-- DATASET EXCERPTS follows --

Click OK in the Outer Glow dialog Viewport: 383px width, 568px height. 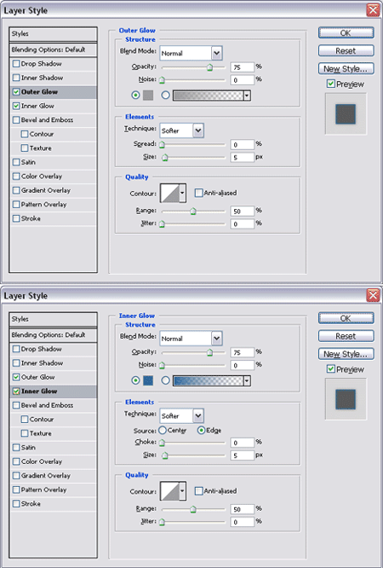346,32
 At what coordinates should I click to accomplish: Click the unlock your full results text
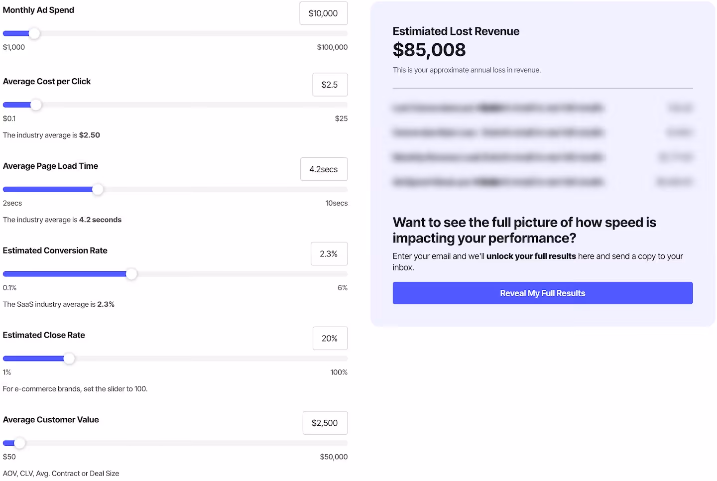tap(531, 256)
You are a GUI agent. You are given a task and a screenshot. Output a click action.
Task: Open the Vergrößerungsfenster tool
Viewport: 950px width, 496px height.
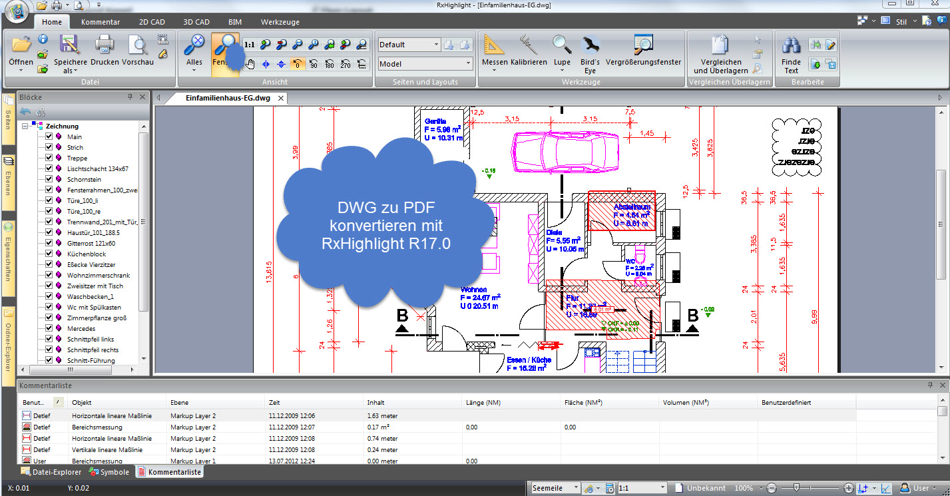pyautogui.click(x=644, y=46)
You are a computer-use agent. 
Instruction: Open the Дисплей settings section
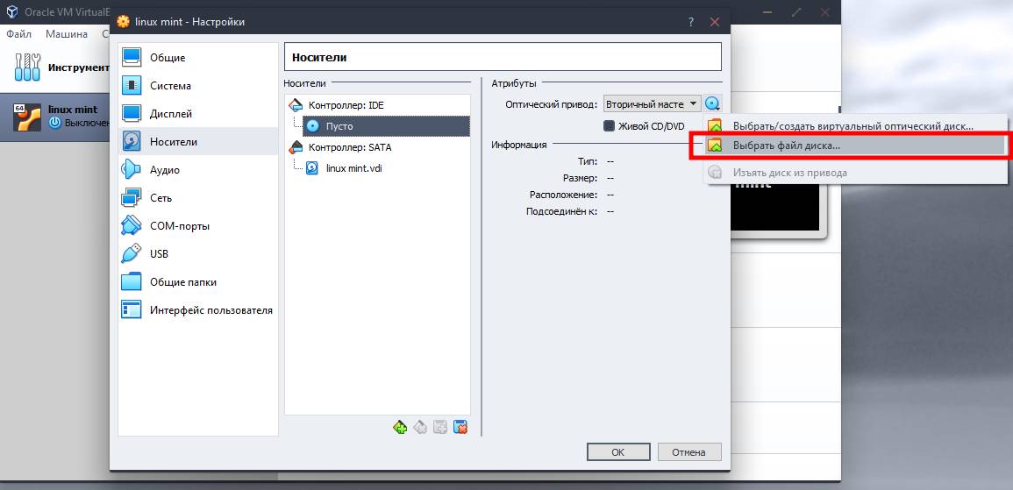170,114
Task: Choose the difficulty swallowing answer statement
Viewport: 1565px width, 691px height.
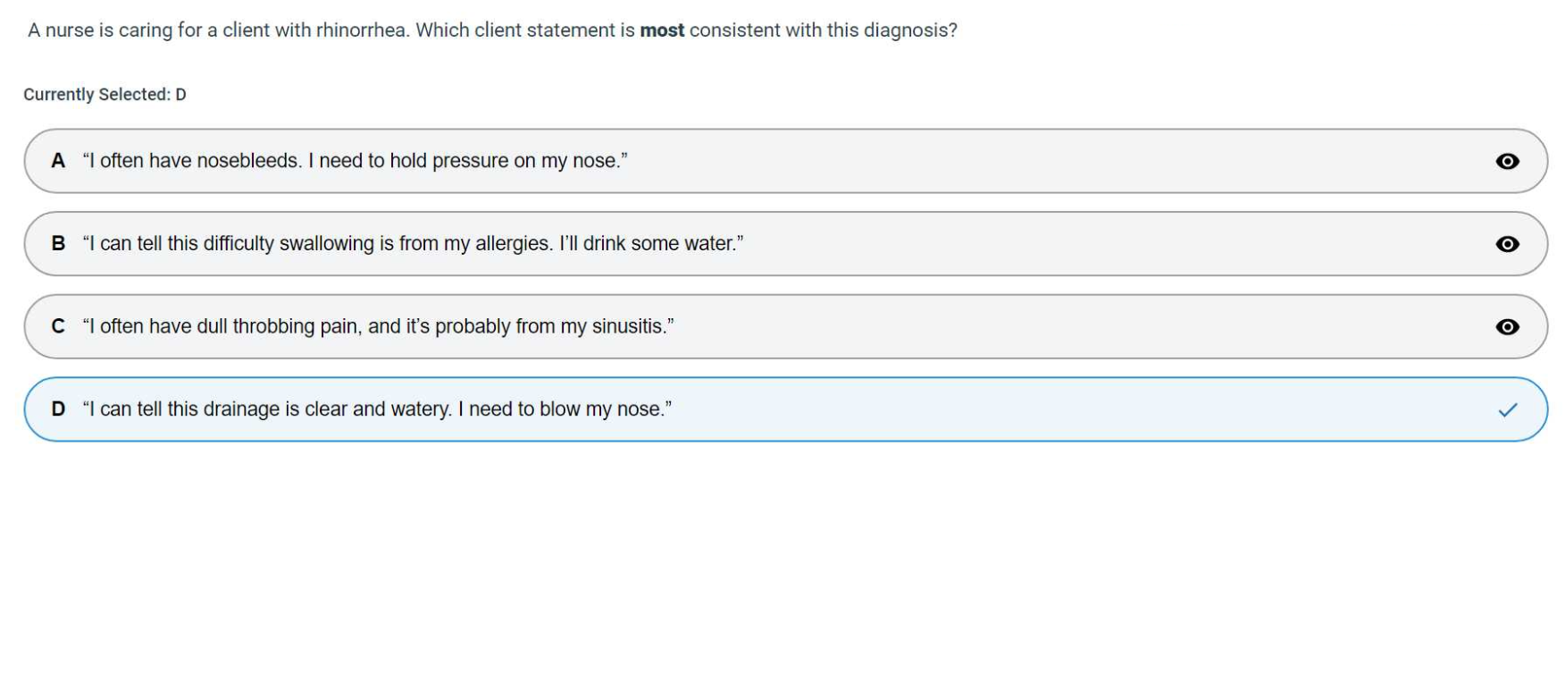Action: (413, 243)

-- DATASET EXCERPTS concluded --

REQUIRED WORK.
Filter the data down to the lines that contain the string "agent", and copy them.

RESULT OF THIS EXERCISE.
You are a GUI agent. You are given a task and a screenshot. Output a click action.
You are a computer-use agent. 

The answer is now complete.